Switch "Strikethrough" to "Underline" in the part of the records that opens with the line containing "Where should I click to: Select Completed" and closes with the line containing "Action: pyautogui.click(x=256, y=41)". Give that part again with nothing else changed.

[Records from a dataset]
= = = = =

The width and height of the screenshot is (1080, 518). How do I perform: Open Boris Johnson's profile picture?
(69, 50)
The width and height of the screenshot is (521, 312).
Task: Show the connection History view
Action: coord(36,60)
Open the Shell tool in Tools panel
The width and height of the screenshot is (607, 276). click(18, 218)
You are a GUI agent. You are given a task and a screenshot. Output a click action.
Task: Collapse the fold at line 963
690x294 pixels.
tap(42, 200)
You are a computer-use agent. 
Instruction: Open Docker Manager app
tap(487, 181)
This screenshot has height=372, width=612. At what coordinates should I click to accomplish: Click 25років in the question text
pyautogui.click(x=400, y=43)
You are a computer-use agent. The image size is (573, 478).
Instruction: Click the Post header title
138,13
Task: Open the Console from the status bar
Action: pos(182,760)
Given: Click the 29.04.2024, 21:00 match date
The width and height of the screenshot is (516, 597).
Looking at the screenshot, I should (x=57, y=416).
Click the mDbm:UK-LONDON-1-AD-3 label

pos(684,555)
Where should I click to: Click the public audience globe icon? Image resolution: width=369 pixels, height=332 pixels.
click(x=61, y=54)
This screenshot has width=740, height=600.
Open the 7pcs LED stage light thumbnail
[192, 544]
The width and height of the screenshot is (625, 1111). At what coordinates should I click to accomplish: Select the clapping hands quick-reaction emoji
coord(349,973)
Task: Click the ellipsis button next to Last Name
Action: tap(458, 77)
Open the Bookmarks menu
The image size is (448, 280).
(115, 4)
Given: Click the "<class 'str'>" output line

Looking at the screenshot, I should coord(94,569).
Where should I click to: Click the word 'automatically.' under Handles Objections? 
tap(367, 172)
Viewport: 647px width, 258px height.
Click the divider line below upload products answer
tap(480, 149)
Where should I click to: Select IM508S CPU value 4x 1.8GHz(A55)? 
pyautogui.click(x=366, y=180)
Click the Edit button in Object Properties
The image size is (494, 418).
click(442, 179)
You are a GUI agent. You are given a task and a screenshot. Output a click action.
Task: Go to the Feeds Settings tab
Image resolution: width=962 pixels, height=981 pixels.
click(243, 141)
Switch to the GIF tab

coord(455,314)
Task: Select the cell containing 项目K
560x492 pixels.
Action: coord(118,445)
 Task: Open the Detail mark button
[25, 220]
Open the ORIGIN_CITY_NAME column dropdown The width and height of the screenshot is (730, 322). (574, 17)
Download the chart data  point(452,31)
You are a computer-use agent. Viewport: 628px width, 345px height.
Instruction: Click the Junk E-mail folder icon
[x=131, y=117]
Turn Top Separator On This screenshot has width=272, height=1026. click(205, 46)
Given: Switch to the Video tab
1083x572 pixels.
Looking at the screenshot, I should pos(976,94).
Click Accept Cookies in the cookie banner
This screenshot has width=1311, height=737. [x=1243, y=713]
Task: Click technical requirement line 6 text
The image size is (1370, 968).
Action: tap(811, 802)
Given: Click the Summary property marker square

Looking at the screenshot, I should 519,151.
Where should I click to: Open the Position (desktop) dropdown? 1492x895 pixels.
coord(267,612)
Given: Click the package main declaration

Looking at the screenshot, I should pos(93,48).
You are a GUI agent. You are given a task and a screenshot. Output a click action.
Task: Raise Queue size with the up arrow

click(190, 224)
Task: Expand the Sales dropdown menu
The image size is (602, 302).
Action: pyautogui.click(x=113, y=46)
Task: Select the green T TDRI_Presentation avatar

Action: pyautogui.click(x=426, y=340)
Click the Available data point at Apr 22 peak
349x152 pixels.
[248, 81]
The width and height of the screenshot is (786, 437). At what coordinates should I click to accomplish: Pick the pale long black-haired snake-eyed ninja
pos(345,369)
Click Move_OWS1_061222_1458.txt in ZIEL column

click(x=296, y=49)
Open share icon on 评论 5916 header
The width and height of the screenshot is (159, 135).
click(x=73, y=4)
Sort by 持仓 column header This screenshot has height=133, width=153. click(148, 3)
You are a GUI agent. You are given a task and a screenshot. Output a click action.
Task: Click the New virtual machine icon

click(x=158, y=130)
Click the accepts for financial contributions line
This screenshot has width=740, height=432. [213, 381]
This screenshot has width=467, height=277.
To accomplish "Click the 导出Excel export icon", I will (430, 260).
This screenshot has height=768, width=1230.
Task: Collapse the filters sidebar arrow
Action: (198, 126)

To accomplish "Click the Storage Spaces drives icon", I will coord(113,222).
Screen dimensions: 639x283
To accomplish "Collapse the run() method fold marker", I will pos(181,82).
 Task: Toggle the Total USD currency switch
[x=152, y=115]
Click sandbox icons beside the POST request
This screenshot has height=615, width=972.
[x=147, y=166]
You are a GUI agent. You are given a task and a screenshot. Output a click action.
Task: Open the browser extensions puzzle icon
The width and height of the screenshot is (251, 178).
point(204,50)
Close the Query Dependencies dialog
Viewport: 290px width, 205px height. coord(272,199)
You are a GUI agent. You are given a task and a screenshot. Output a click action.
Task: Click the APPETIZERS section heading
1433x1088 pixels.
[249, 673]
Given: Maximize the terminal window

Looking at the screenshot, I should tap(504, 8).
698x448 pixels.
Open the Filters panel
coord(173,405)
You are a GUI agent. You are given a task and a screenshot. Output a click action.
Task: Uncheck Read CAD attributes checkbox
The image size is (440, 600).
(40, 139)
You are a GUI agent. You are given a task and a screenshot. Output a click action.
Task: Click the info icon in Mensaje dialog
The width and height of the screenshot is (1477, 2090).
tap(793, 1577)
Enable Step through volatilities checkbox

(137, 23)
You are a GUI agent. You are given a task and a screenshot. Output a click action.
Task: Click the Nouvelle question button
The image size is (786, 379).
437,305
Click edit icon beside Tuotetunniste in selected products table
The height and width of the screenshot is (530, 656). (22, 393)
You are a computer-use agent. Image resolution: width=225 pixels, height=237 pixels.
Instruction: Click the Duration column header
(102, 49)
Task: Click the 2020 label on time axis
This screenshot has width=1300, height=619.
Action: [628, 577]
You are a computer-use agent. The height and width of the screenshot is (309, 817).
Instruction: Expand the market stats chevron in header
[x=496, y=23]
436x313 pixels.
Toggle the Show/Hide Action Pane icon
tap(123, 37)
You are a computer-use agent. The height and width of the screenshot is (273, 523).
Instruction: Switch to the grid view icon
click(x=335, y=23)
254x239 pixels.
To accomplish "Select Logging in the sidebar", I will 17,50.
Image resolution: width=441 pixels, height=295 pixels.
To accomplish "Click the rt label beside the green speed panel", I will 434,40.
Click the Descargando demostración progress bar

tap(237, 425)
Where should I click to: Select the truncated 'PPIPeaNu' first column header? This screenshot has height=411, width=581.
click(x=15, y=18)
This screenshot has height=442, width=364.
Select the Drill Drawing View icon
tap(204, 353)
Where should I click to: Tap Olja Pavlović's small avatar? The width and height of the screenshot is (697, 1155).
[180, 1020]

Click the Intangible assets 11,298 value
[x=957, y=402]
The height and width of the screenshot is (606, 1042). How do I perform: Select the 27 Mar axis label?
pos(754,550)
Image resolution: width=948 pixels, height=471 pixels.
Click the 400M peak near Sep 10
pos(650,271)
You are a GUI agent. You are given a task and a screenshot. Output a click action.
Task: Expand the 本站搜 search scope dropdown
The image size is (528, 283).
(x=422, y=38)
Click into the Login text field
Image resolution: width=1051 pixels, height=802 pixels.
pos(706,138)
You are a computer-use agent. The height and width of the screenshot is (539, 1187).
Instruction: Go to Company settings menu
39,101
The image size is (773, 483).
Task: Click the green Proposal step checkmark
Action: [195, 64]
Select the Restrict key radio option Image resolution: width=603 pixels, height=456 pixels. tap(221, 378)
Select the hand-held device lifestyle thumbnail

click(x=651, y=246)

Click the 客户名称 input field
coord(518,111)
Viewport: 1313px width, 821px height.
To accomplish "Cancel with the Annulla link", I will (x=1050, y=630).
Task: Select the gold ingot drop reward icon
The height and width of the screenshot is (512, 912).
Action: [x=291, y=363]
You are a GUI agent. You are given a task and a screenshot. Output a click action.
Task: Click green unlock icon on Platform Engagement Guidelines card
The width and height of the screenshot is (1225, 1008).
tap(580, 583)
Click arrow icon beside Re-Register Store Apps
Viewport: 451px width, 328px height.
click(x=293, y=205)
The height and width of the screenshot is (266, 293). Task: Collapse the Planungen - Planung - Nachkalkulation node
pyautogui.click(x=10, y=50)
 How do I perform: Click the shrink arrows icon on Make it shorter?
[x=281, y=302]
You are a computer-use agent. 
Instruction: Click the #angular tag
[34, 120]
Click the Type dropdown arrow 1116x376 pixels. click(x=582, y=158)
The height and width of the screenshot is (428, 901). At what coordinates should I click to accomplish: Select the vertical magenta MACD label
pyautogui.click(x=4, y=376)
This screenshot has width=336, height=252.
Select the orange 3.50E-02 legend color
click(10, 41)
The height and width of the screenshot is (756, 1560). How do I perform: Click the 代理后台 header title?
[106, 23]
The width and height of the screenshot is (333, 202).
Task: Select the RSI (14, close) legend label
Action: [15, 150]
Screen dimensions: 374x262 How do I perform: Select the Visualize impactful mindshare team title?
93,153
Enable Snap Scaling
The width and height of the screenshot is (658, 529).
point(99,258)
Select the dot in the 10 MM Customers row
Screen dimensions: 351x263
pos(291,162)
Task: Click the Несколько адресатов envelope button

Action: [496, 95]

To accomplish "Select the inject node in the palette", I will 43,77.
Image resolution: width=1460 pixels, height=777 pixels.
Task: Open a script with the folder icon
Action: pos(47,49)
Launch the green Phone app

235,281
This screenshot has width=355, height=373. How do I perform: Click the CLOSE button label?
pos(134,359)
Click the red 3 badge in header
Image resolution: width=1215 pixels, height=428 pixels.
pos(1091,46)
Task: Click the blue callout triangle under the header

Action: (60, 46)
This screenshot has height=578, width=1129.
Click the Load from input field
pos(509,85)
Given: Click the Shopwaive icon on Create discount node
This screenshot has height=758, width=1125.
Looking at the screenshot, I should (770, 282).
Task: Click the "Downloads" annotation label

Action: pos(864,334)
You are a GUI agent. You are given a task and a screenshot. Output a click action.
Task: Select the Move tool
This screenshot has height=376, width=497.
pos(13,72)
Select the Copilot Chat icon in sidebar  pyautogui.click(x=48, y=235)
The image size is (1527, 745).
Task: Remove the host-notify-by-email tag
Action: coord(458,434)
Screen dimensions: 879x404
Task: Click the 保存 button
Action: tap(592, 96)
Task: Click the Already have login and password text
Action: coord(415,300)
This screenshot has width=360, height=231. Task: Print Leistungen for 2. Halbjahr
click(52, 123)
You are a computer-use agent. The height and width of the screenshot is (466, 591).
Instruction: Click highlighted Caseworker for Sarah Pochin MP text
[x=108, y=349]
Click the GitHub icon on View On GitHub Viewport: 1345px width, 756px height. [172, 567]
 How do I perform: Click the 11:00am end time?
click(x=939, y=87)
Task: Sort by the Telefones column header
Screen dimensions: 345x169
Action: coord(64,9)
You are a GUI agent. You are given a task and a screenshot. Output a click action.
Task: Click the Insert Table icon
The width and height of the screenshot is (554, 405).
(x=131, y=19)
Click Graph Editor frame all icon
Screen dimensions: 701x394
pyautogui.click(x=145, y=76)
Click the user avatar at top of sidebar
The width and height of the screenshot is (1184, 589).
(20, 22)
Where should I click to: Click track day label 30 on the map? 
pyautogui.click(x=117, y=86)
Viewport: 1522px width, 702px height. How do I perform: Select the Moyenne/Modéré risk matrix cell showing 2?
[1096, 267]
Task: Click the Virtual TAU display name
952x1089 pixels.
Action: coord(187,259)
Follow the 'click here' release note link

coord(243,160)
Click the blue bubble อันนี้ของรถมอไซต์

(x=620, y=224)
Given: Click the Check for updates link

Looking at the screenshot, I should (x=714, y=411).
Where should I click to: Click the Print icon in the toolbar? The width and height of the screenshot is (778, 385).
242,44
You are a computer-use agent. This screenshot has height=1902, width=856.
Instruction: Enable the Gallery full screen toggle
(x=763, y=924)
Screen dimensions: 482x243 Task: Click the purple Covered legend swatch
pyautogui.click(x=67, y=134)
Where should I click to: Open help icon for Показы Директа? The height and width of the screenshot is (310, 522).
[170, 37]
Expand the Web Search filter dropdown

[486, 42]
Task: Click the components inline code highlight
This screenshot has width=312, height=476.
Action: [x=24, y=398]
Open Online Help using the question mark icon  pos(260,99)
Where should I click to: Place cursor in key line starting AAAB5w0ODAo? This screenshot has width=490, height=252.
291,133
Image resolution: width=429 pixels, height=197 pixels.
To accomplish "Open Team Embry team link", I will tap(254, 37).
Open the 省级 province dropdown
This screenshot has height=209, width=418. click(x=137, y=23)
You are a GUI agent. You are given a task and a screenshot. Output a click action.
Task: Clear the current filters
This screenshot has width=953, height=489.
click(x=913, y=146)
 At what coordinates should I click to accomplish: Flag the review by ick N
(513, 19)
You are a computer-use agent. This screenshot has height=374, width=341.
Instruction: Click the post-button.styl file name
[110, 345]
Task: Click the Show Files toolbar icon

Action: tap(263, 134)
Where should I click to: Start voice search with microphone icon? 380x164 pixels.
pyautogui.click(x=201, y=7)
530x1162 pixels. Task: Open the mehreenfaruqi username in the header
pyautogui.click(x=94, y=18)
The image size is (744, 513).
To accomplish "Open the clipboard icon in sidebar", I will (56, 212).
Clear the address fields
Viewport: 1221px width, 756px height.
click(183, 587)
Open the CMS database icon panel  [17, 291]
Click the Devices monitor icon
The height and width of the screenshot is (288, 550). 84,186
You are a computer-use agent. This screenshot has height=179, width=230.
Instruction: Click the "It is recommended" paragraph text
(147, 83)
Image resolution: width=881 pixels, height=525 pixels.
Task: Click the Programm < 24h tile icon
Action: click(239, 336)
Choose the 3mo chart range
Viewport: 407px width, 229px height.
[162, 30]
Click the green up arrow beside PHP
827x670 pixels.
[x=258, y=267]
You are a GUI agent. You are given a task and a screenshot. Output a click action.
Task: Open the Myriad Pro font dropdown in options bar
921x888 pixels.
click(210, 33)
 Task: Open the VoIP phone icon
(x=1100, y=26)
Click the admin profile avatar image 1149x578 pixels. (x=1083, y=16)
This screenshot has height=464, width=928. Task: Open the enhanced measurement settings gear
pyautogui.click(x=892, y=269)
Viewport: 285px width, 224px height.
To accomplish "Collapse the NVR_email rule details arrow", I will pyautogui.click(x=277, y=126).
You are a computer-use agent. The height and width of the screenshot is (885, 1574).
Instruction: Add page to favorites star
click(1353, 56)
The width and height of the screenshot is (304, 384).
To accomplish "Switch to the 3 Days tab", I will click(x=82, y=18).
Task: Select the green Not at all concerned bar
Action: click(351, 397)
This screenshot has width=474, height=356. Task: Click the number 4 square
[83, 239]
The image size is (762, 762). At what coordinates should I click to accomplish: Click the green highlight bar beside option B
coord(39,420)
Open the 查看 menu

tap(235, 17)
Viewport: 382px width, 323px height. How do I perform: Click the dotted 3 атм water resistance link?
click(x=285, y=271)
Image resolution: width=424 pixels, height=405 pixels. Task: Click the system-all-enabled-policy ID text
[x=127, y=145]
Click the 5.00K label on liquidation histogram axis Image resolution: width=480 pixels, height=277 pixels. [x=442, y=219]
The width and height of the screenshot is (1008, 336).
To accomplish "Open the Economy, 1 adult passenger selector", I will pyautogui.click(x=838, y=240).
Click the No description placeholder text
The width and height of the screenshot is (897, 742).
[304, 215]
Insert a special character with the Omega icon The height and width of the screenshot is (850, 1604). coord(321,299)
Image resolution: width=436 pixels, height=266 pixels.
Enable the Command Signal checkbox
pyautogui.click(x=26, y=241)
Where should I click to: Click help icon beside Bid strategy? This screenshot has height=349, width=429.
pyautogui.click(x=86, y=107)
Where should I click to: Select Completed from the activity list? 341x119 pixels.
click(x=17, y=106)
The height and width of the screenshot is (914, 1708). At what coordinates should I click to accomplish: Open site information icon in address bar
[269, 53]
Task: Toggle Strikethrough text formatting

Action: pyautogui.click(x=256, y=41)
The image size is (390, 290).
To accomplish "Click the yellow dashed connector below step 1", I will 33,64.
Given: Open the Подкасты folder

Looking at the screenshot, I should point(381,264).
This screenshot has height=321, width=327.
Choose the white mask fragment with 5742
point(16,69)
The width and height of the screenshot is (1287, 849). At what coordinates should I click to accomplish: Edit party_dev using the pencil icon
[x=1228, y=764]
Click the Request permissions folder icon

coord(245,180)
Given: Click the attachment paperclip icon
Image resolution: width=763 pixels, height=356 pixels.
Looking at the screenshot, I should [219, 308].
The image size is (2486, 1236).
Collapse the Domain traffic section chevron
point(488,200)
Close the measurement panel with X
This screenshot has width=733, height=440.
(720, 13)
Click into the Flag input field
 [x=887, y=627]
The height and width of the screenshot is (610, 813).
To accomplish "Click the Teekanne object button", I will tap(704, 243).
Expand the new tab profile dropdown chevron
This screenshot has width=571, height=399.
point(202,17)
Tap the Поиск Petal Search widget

= = = = =

Answer for this exercise ->
Where should I click to: Select Completed from the activity list? 341x119 pixels.
click(x=17, y=106)
The height and width of the screenshot is (914, 1708). At what coordinates should I click to accomplish: Open site information icon in address bar
[269, 53]
Task: Toggle Underline text formatting

Action: pyautogui.click(x=256, y=41)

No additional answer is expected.